Het is wel belangrijk om te weten dat deze maatregel nog niet volledig wettelijk is vastgelegd. De politiek heeft de verhoging goedgekeurd, maar de wet moet nog officieel worden gepubliceerd. De startdatum van 1 januari 2026 lijkt waarschijnlijk, maar is nog onder voorbehoud.
Werkgevers zijn niet verplicht om de verhoging door te voeren, tenzij er afspraken zijn binnen de sector of via een cao. Wie de maaltijdcheques wil verhogen, moet dit ook administratief in orde brengen. Zorg dus voor een schriftelijke overeenkomst waarin het nieuwe bedrag wordt vastgelegd. Vaak biedt de provider van maaltijdcheques hiervoor een modeldocument aan. Vergeet ook niet om je sociaal secretariaat op de hoogte te brengen van de wijziging.

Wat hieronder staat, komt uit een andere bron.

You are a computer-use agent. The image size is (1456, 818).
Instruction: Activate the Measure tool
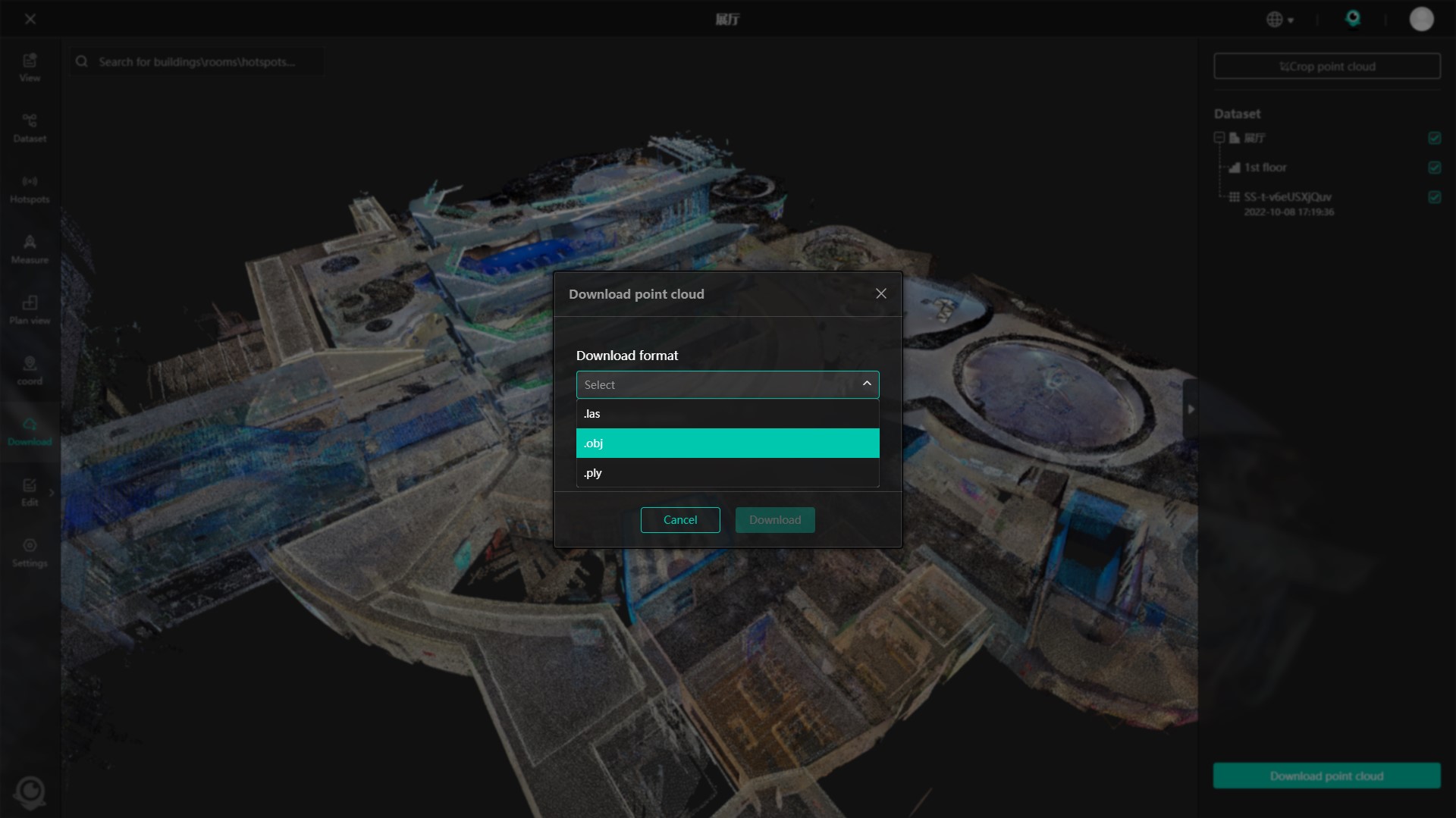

Kortom: deze geplande verhoging is een mooie kans om werknemers extra koopkracht te geven op een fiscaal voordelige manier.
Verhoogde loonvereiste voor verlaagd vennootschapstarief vanaf 2026
Vanaf 2026 verandert de loonvoorwaarde voor kleine vennootschappen die willen genieten van het verlaagd tarief van 20% op de eerste €100.000 winst.
Om van dit gunsttarief gebruik te kunnen maken, moet de vennootschap voortaan minstens €50.000 bruto bezoldiging toekennen aan één bedrijfsleider. Dit bedrag zal bovendien jaarlijks geïndexeerd worden.
Nieuw is dat maximaal 20% van deze bezoldiging mag bestaan uit voordelen alle aard (zoals een bedrijfswagen, gsm of internet). Dat betekent dat minstens €40.000 als echt brutoloon moet worden uitgekeerd.
Deze maatregel wil vermijden dat bedrijfsleiders hoofdzakelijk via voordelen worden vergoed, en stimuleert een evenwichtige loonstructuur.
Goed om te weten:
- Startende vennootschappen zouden vrijgesteld blijven van deze loonvereiste gedurende de eerste vier boekjaren.
- Wie niet aan de voorwaarden voldoet, betaalt het standaardtarief van 25% op de volledige winst.